En 2013, l’employée d’un magasin de vêtements à Luxembourg se suicidait. Ses parents bataillent en justice pour faire condamner l’enseigne. Les parents voulaient des mots d’excuse. Et n’ont reçu que déni. Le procès a eu lieu lundi à Thionville. Verdict le 23 novembre.

Leur avocat les avait prévenus. Stanislas Louvel avait annoncé à ces parents que le droit ne fait parfois pas bon ménage avec la décence. La maman a préféré passer son tour, on jurerait qu’elle a bien fait. Assis au premier rang de la chambre civile de Thionville, le père de Corinne Bertrand est, lui, resté stoïque devant le grand déballage de la vie de sa fille.

Ses derniers mois, ses tourments, sa mort le 20 décembre 2013 sur les voies de la gare de Thionville, après des mois passés à ruminer un mal-être au sein de la chaîne de prêt-à-porter. Un père toujours imperturbable lorsque l’employeur de sa fille s’est défendu de toute responsabilité, en allant jusqu’à remettre en cause la réalité du suicide… « Ce dossier est douloureux et, malheureusement, l’autre partie n’a fait qu’attiser les braises », désapprouve Me Louvel, l’air grave. « Mes clients ne demandaient qu’une chose à… (NDLR : nom de l’enseigne), quelques paroles de réconfort, que les responsables reconnaissent que la mort de Corinne était le fruit de leurs actes, de leurs décisions et du traitement de leur employée. » Ils voulaient entendre que Corinne n’est pas morte par hasard, ce matin froid de décembre.

Retrogradée simple vendeuse

Cette enseigne, c’était treize ans de sa vie. Elle avait gravi les échelons un à un, jusqu’à devenir responsable de caisse dans un magasin du Luxembourg. Quelques mois plus tard, elle a dégringolé plusieurs étages pour avoir décidé de compenser un trou de caisse de 200 euros avec son argent. Une initiative « qui prouve le professionnalisme » de la Mosellane de 47 ans, selon l’enseigne.
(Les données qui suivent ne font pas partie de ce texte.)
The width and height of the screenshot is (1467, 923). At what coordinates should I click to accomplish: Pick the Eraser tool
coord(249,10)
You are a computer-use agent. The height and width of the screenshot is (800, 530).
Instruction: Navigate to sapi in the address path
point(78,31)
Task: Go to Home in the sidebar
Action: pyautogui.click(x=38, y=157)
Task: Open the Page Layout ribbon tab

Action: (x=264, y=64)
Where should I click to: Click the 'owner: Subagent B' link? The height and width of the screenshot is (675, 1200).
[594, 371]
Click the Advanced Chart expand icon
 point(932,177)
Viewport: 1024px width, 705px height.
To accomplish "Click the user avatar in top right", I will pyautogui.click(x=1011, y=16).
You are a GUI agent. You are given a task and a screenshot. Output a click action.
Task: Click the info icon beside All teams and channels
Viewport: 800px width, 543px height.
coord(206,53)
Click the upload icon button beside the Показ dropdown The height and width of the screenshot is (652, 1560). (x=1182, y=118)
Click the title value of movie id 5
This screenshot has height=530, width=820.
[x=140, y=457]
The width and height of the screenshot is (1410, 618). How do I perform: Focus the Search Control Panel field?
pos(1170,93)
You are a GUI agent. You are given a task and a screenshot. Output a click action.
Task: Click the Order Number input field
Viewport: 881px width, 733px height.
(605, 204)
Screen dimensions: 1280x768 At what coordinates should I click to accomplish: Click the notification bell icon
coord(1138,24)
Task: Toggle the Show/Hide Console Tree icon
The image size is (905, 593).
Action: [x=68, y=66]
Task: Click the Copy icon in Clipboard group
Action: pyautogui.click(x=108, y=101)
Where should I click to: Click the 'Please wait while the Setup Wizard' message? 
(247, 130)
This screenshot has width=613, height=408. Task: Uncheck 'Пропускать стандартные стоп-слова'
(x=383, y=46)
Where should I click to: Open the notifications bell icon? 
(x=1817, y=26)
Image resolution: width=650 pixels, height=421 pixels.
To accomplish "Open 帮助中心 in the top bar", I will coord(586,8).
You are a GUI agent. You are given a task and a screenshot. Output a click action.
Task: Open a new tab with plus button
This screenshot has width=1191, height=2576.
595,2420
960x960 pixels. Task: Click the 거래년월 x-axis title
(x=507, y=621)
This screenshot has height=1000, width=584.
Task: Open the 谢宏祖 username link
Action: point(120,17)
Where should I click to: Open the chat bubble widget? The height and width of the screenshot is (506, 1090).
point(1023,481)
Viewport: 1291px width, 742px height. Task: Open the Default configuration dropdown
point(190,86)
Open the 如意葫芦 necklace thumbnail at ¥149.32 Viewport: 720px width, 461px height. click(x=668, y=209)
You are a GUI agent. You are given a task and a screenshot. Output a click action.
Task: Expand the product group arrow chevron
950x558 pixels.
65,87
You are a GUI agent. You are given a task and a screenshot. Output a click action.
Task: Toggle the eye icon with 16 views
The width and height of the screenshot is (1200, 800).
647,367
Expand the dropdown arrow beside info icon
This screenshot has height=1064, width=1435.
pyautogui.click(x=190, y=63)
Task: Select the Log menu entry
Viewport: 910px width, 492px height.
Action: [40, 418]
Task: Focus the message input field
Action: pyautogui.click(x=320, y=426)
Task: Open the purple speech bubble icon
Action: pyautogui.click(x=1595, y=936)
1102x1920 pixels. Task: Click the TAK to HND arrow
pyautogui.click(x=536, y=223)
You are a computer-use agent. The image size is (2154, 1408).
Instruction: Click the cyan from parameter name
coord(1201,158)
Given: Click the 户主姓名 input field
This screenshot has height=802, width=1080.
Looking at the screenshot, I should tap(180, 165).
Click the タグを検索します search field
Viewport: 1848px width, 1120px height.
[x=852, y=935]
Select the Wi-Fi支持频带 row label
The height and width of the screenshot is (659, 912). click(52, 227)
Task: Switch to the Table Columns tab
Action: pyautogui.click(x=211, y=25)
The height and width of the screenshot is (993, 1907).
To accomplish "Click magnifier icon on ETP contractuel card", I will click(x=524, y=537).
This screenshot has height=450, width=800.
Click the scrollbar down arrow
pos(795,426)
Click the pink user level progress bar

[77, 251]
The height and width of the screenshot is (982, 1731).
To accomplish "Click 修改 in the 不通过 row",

Une initiative toutefois interdite qui lui vaut des ennuis, et une rétrogradation au rang de simple vendeuse.

Une de ses collègues a confié aux policiers, qui enquêtaient sur le décès, combien Corinne avait été soulagée de ne pas être licenciée. Une façade. Parce que la jeune femme, sportive, enjouée, s’enfonce dans la dépression. À l’époque, ses proches ne remarquent pas grand-chose. Mais pour la première fois de sa vie, la victime se perd dans les psychotropes.

La veille du drame, elle dîne avec son compagnon. Ils boivent du champagne, ils dansent. « Qui sait si le mélange alcool et médicaments n’a pas été un cocktail vertigineux », ose l’avocate de l’enseigne. Le compagnon de la défunte se souvient de ce moment comme le dernier cadeau offert par Corinne. « Elle savait qu’il s’agissait de notre dernier repas », a-t-il dit aux policiers.

Le lendemain, elle se fait happer par un train de marchandises. « Oui, le conducteur du train sent un choc sur le côté droit. Elle n’était donc pas allongée sur la voie. Non, vraiment, le suicide n’est pas démontré », assène l’avocat des mis en cause. « Et si vous estimiez qu’il y a eu suicide, alors vous écarterez toute responsabilité de… NDLR : nom de l’enseigne). Il n’y a jamais eu de harcèlement de notre part. »

« Le harcèlement ne concerne pas seulement des actes ou des brimades répétés. Il se trouve aussi dans un changement de cadre de travail forcé », lui répond à distance Me Louvel. « Chacun réagit différemment face à cela. Le suicide est quelque chose de très complexe… »

Une pièce aiguillera peut-être le tribunal. Dans sa voiture, Corinne a laissé une lettre dans laquelle elle a couché sa souffrance : «Merci à … (NDLR : nom de l’enseigne) d’avoir gâché ma vie.»

Le président Lambert s’est laissé jusqu’au 23 novembre pour déterminer les responsabilités dans l’enchaînement tragique des évènements.